» **TASK REQUIREMENTS**
Pictures must not appear in the copy. Set down exactly the line with "Open the Assets & Loans folder name" and each line after it through the end of the data below.

┌────────

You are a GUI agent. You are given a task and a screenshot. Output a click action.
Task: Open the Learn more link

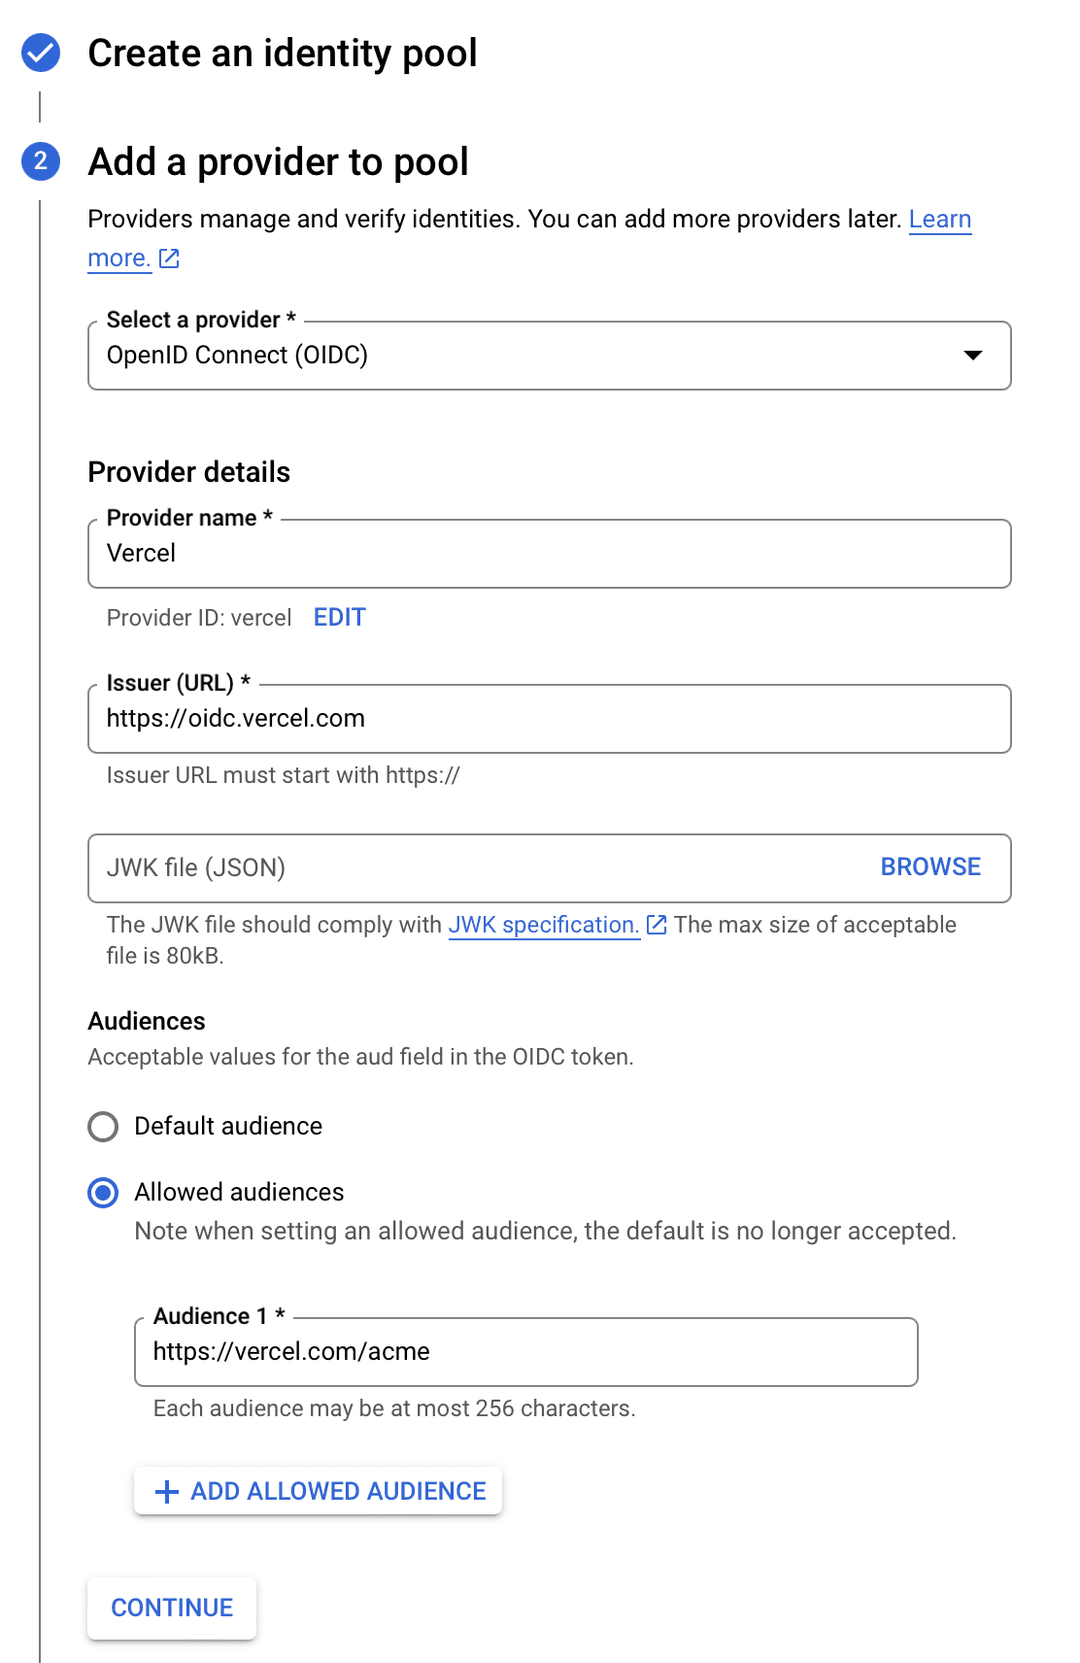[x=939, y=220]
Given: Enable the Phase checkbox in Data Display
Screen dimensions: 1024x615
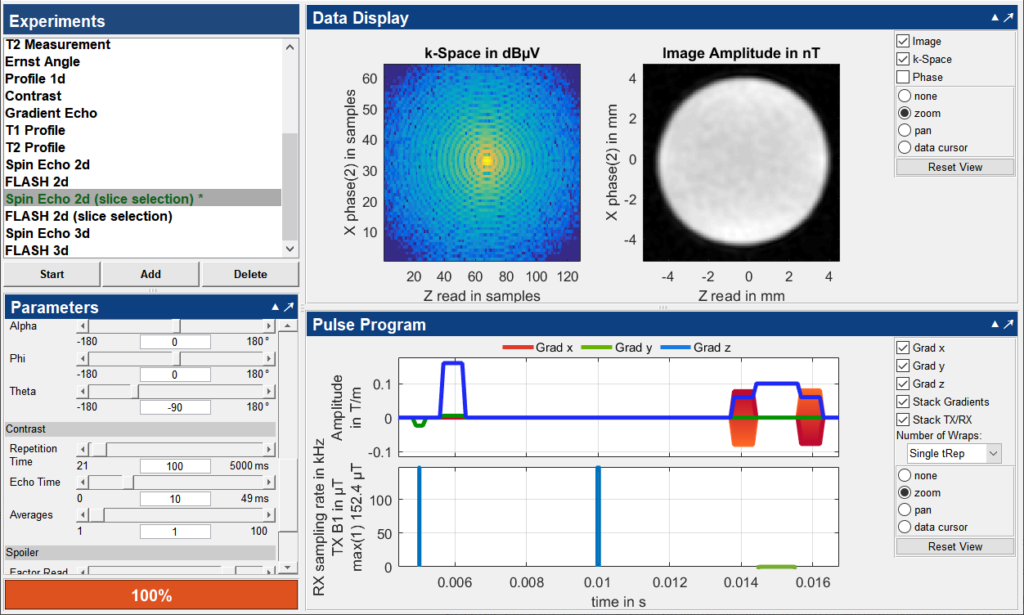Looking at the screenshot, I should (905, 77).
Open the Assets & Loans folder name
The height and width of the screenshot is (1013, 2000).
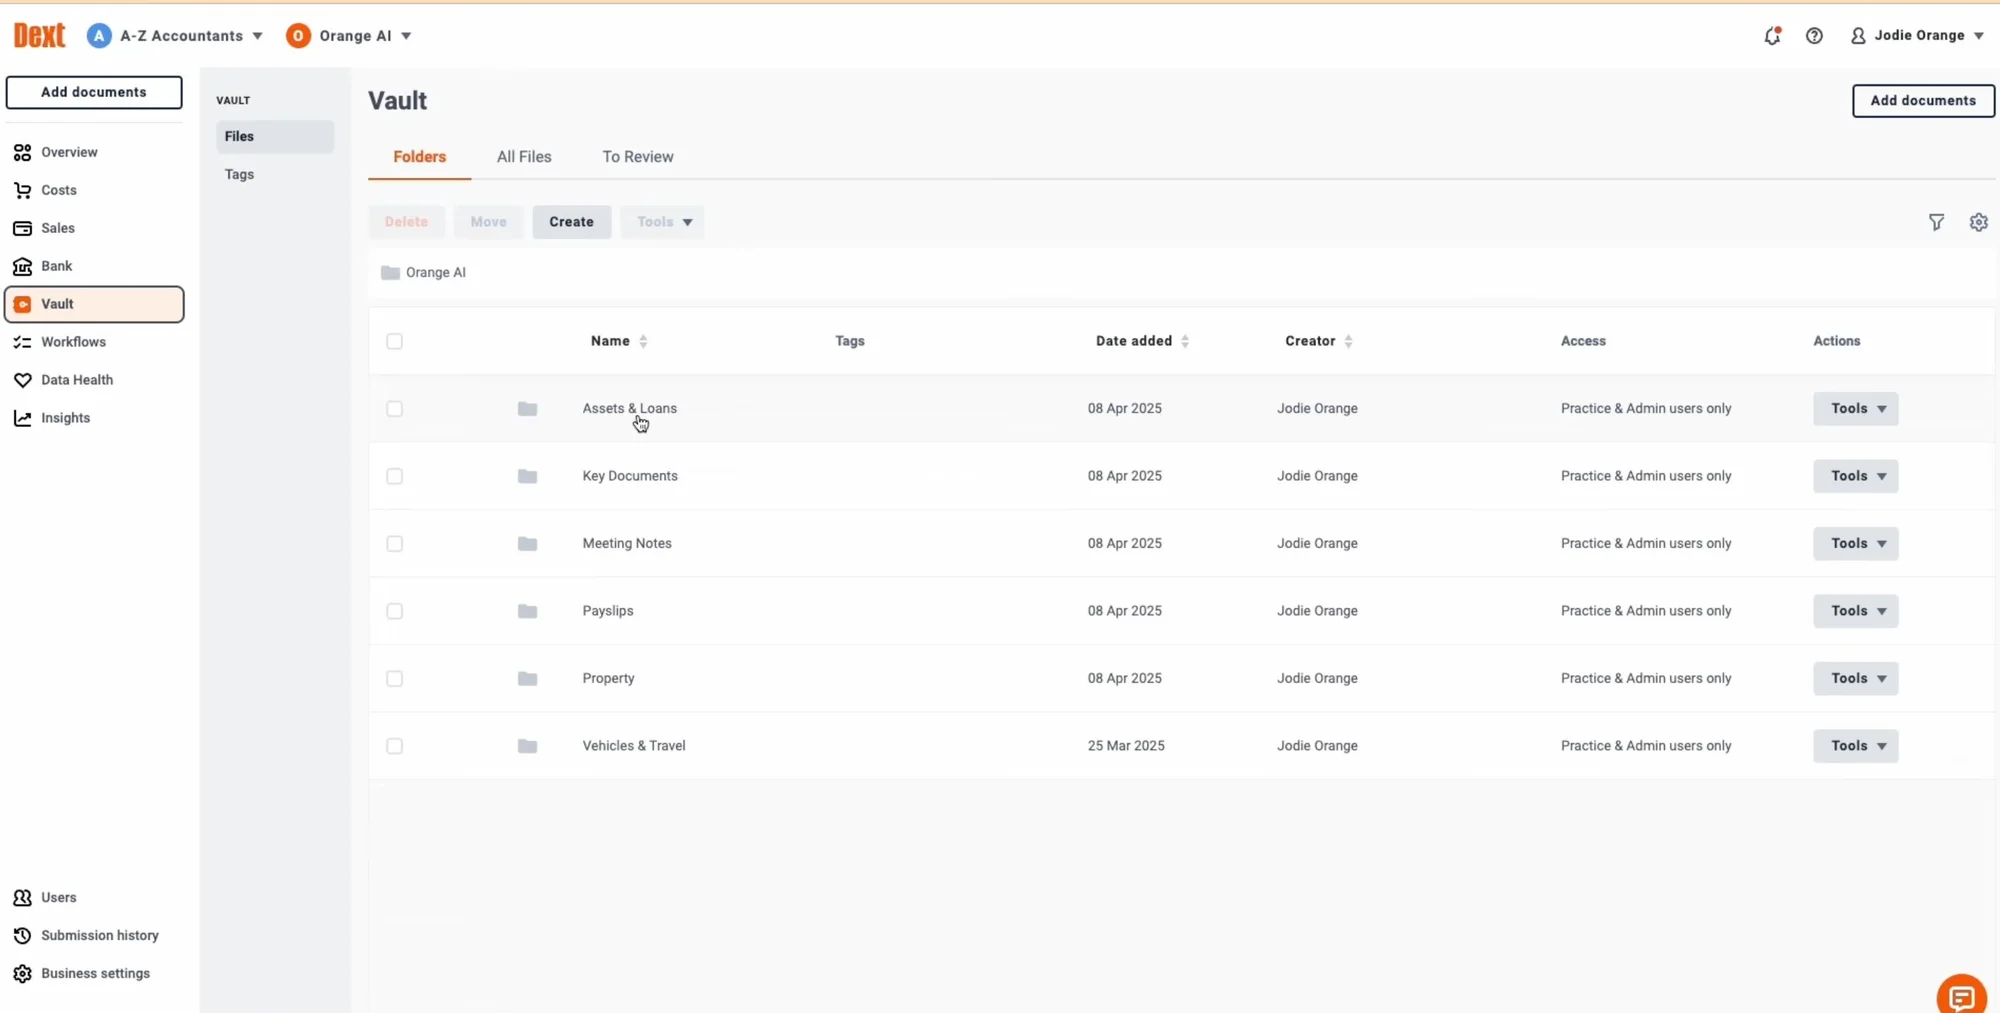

└────────

» **RESULT BELOW**
Open the Assets & Loans folder name
The height and width of the screenshot is (1013, 2000).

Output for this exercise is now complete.